[Text segment]
━━━━━━

Question

Differential equations:

y' = y(3 − ty)
Describe how solutions appear to behave as t increases and how their behavior depends on the initial value y0 ("0" is a subscript) when t = 0.

How do you solve this question? I don't think the equation is linear so I am confused as to how to solve it.. Can someone help me please?

Answer 1

i think it's more of a bernoulli

Answer 2

it is a bernoulli...make it linear by dividing the differential equation by y^2...and put 1/y = z and then it becomes linear in z..

Answer 3

I hope you got it..proceed as a linear differential therefurther...

Answer 4

Oh I see, but how do you divide y' by y^2?

Answer 5

when you put z=1/y, you get by differentiating
dz/dt = -1/y^2 x dy/dx
So, -dz/dt = (dy/dx)(1/y^2)

Answer 6

I got
(1/y^2)(dy/dt) = (1/y)[(3/y^2)-(t/y)]
After I put 1/y as z,
(z^2)(-1/z^2)(dy/dt) = z +3z -tz
-(dy/dt) = z-tz+3z^2

Answer 7

Is this right?

━━━━━━

[Source records]
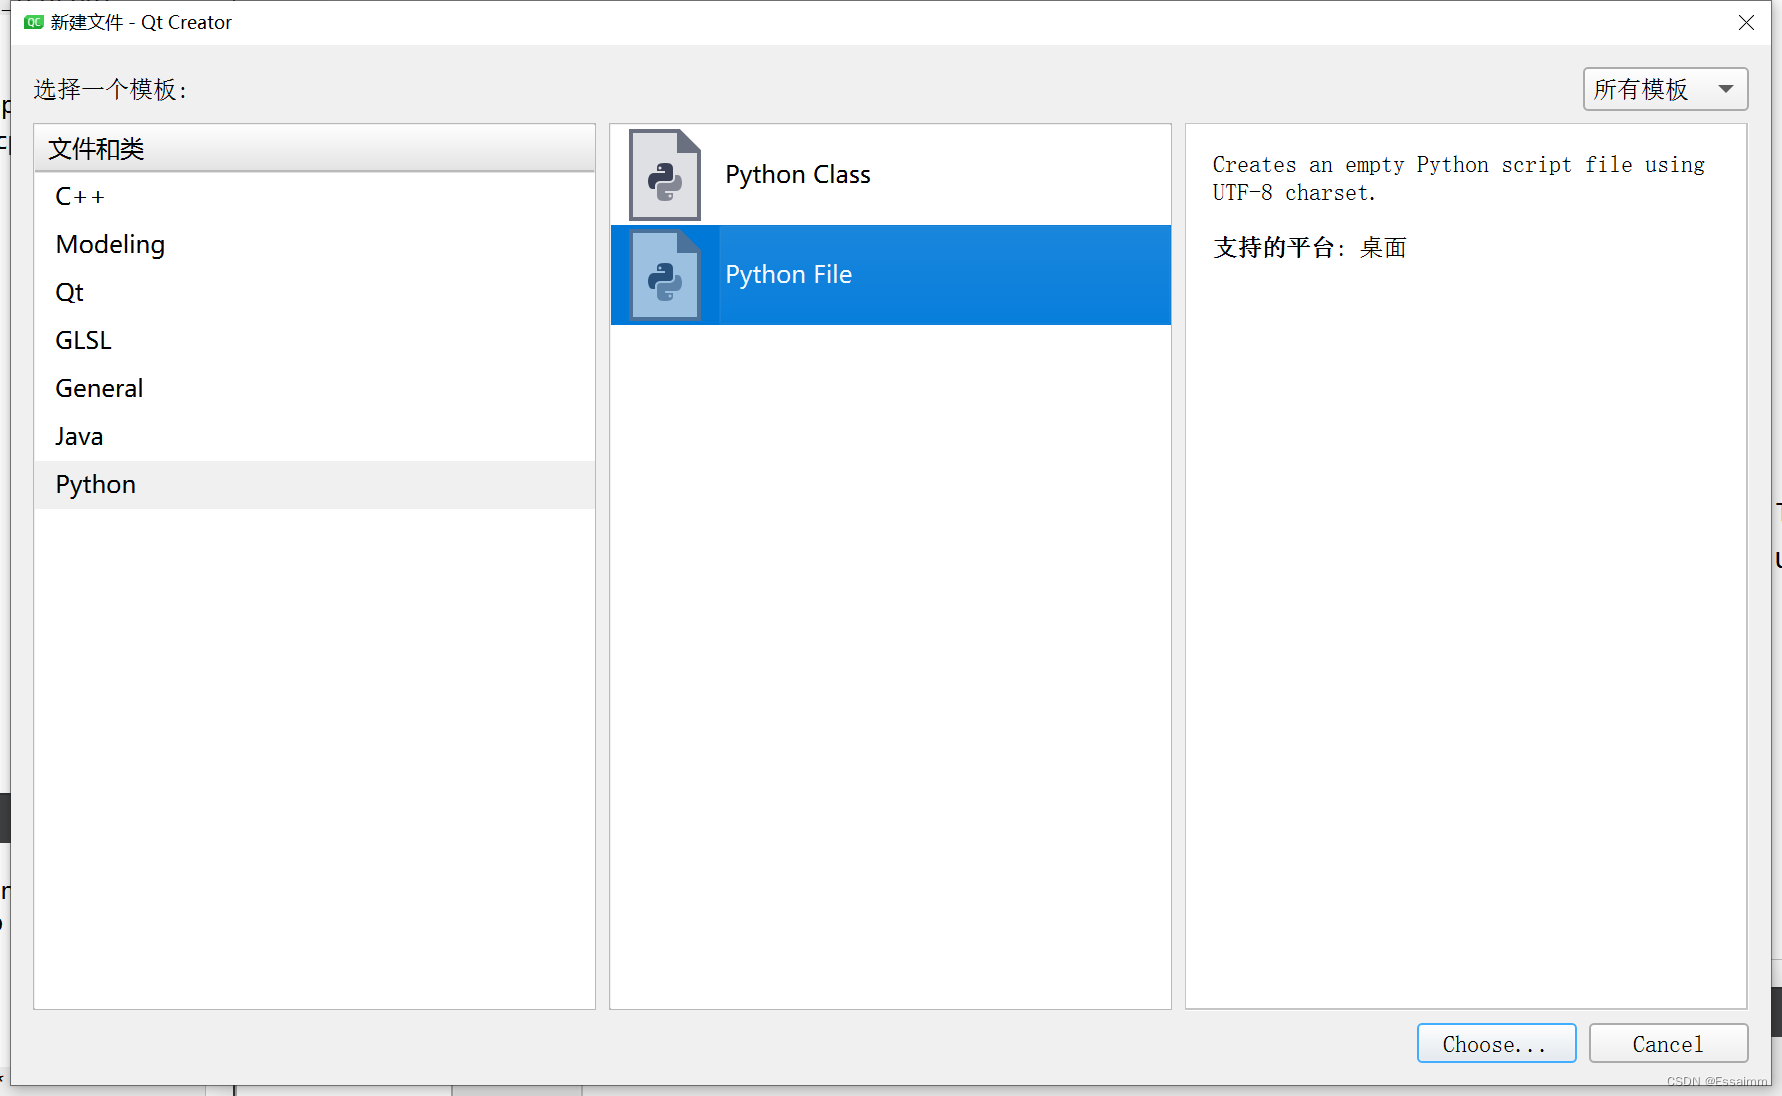Image resolution: width=1782 pixels, height=1096 pixels.
Task: Click the Choose... button
Action: (x=1496, y=1043)
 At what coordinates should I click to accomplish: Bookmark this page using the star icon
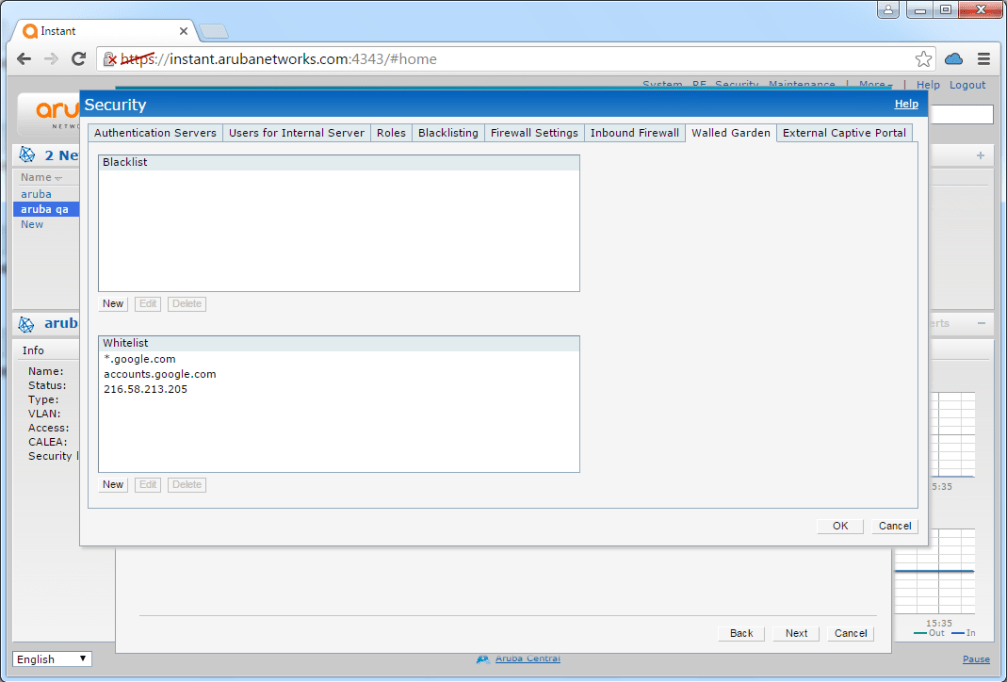[923, 59]
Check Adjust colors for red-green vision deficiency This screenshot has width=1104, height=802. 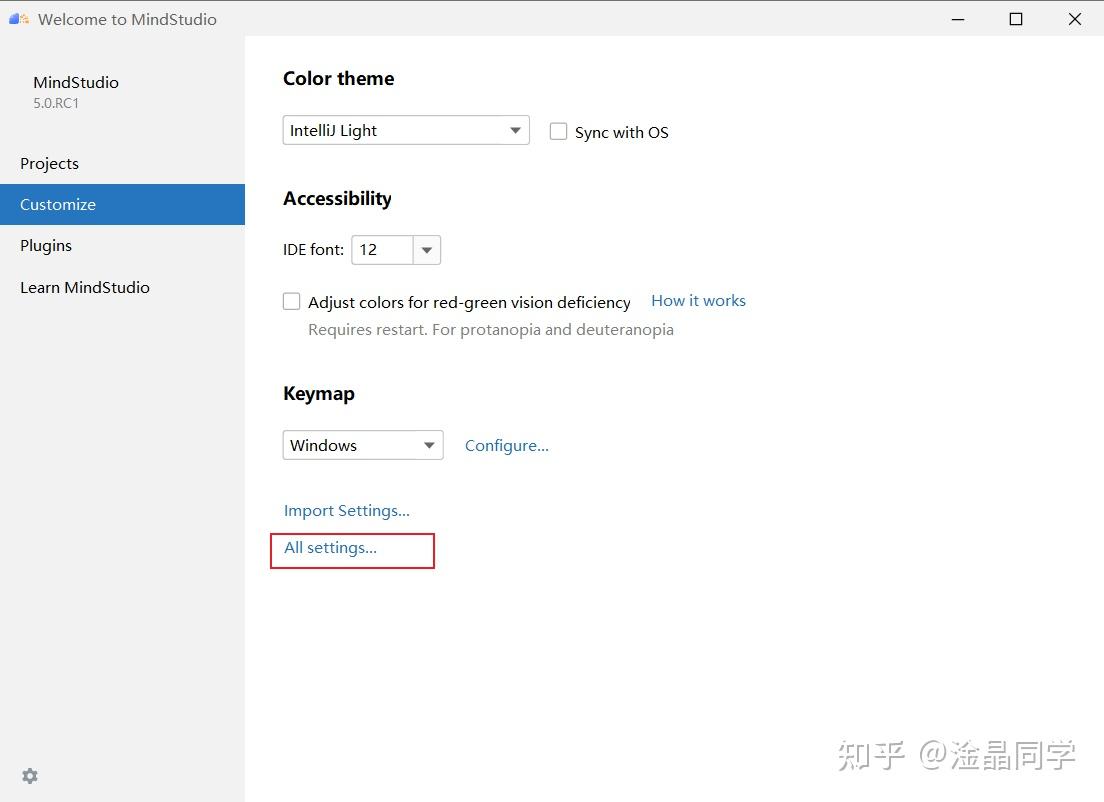click(x=291, y=301)
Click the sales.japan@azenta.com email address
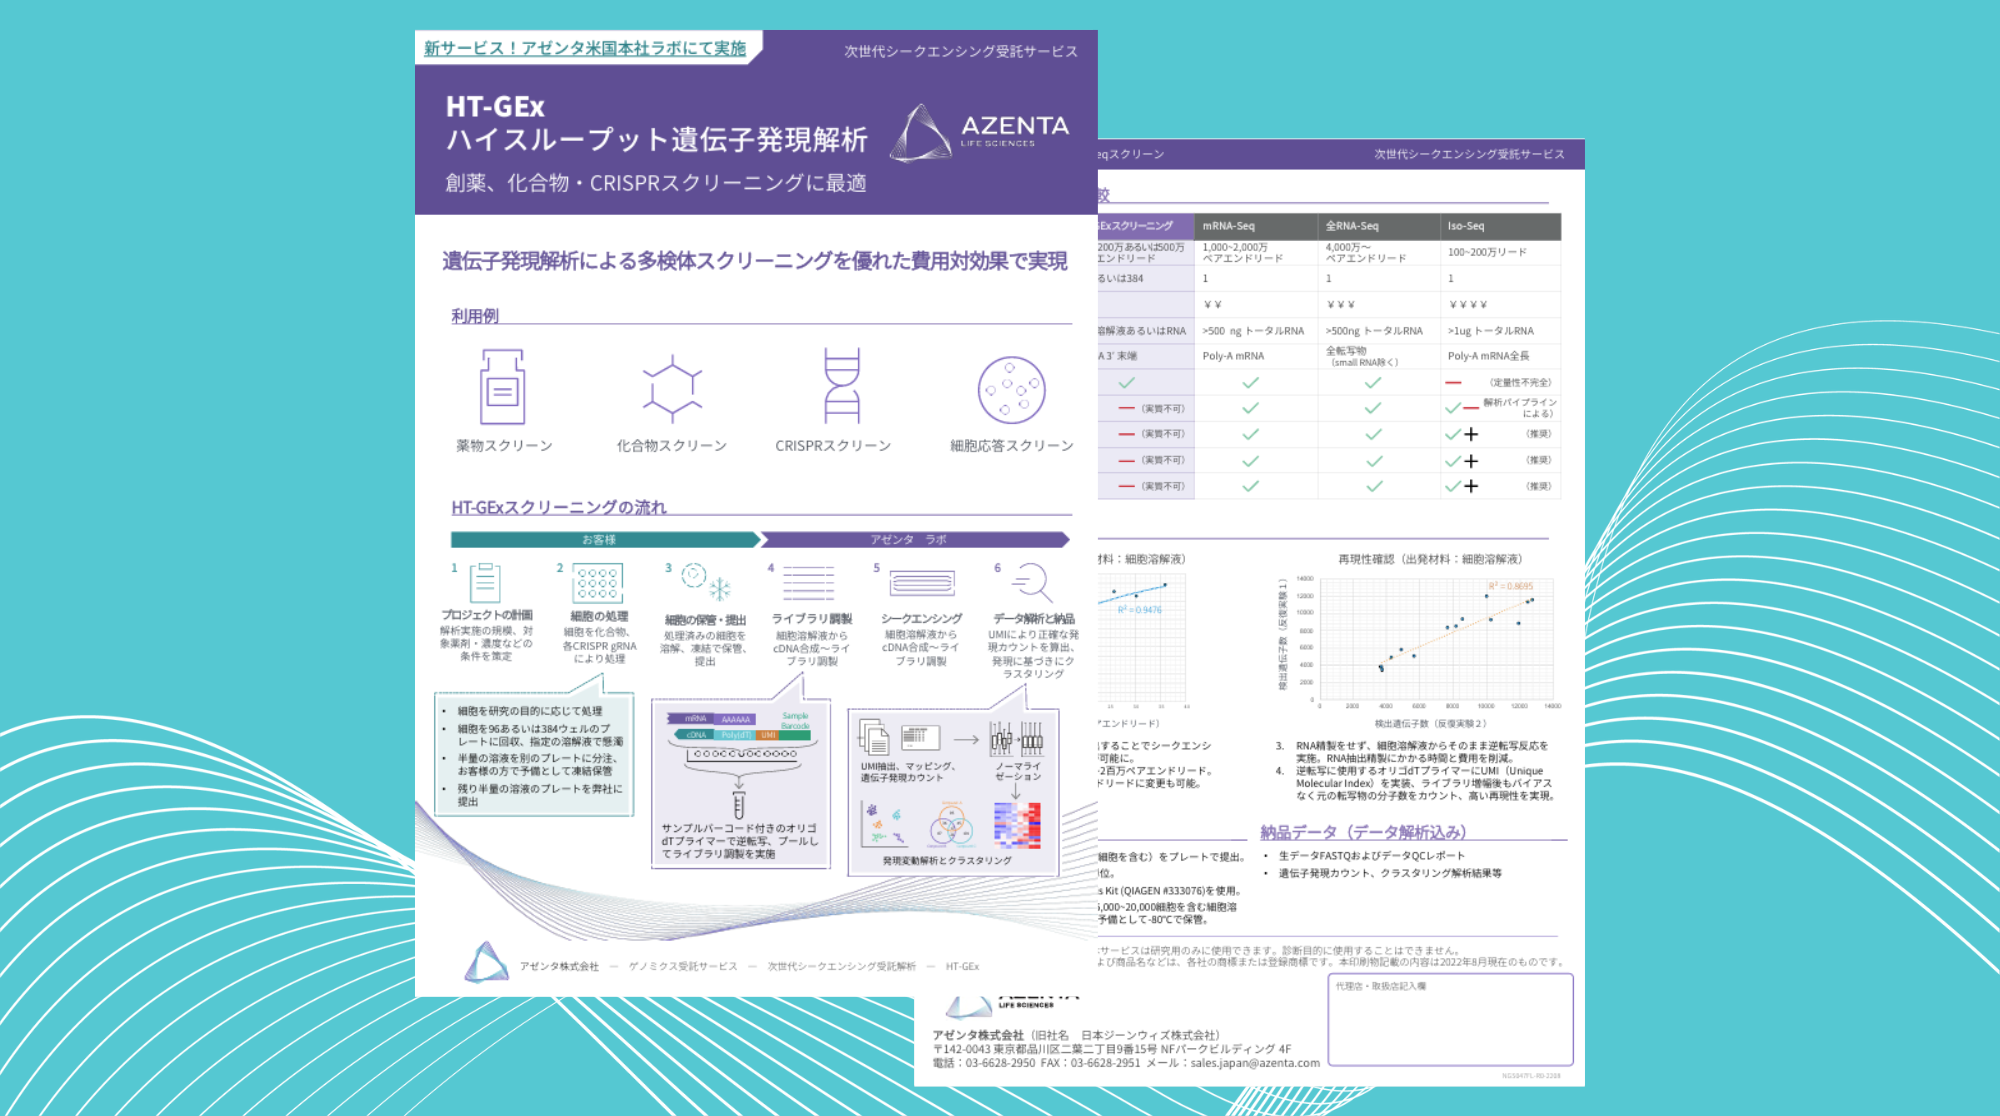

━━━━━━

[Exercise] Resume the forum thread about solving y' = y(3 − ty), starting right after its final post.

[Answer to this task]
Answer 8

just simply write DE as
\[\Large y'=3y-ty^2\]
now multiply whole equation with \[\Large y^{-2}\]
\[\Large y^{-2}y'=3y^{-1}-t\]
let
\[\Large v=y^{-1}\]
\[\Large v'=-y^{-2}y'\]
or
\[\Large -v'=y^{-2}y'\]
just substitute in above for ^-2y' and y^-1
\[\Large -v'=2v-t\]
or
\[\Large v'+3v=t\]
this is now Linear equation just find the integrating factor and solve it .

Answer 9

does that help you ?

Answer 10

there is typo mistake from third last line it is
\[\Large -v=3v-t\]

Answer 11

Thanks a lot!